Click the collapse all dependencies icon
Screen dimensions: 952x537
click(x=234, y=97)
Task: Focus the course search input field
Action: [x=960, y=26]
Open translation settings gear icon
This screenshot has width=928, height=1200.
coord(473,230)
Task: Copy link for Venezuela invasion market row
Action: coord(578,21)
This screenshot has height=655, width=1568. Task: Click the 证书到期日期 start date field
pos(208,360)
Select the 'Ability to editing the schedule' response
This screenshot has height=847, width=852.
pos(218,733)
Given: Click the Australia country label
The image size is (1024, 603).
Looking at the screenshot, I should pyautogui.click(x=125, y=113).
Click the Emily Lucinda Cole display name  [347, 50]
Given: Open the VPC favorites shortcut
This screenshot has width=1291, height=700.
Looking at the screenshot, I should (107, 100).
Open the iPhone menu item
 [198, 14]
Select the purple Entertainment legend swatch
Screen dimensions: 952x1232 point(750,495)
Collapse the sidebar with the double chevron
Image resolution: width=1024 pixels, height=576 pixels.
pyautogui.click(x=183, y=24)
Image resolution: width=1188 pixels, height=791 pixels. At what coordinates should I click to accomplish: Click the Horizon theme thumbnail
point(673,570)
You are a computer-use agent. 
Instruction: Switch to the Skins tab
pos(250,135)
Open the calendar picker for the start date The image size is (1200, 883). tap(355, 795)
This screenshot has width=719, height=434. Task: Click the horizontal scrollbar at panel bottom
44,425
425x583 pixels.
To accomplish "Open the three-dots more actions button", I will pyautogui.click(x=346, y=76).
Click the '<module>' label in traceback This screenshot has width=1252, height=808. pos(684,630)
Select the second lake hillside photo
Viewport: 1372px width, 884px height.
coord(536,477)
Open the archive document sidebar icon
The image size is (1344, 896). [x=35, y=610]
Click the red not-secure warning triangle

_Instructions to follow:_ Type out the entries again, word for word.

_Output below:_
Click the collapse all dependencies icon
Screen dimensions: 952x537
click(x=234, y=97)
Task: Focus the course search input field
Action: [x=960, y=26]
Open translation settings gear icon
This screenshot has width=928, height=1200.
coord(473,230)
Task: Copy link for Venezuela invasion market row
Action: coord(578,21)
This screenshot has height=655, width=1568. Task: Click the 证书到期日期 start date field
pos(208,360)
Select the 'Ability to editing the schedule' response
This screenshot has height=847, width=852.
pos(218,733)
Given: Click the Australia country label
The image size is (1024, 603).
Looking at the screenshot, I should pyautogui.click(x=125, y=113).
Click the Emily Lucinda Cole display name  [347, 50]
Given: Open the VPC favorites shortcut
This screenshot has width=1291, height=700.
Looking at the screenshot, I should (107, 100).
Open the iPhone menu item
 [198, 14]
Select the purple Entertainment legend swatch
Screen dimensions: 952x1232 point(750,495)
Collapse the sidebar with the double chevron
Image resolution: width=1024 pixels, height=576 pixels.
pyautogui.click(x=183, y=24)
Image resolution: width=1188 pixels, height=791 pixels. At what coordinates should I click to accomplish: Click the Horizon theme thumbnail
point(673,570)
You are a computer-use agent. 
Instruction: Switch to the Skins tab
pos(250,135)
Open the calendar picker for the start date The image size is (1200, 883). tap(355, 795)
This screenshot has width=719, height=434. Task: Click the horizontal scrollbar at panel bottom
44,425
425x583 pixels.
To accomplish "Open the three-dots more actions button", I will pyautogui.click(x=346, y=76).
Click the '<module>' label in traceback This screenshot has width=1252, height=808. pos(684,630)
Select the second lake hillside photo
Viewport: 1372px width, 884px height.
coord(536,477)
Open the archive document sidebar icon
The image size is (1344, 896). [x=35, y=610]
Click the red not-secure warning triangle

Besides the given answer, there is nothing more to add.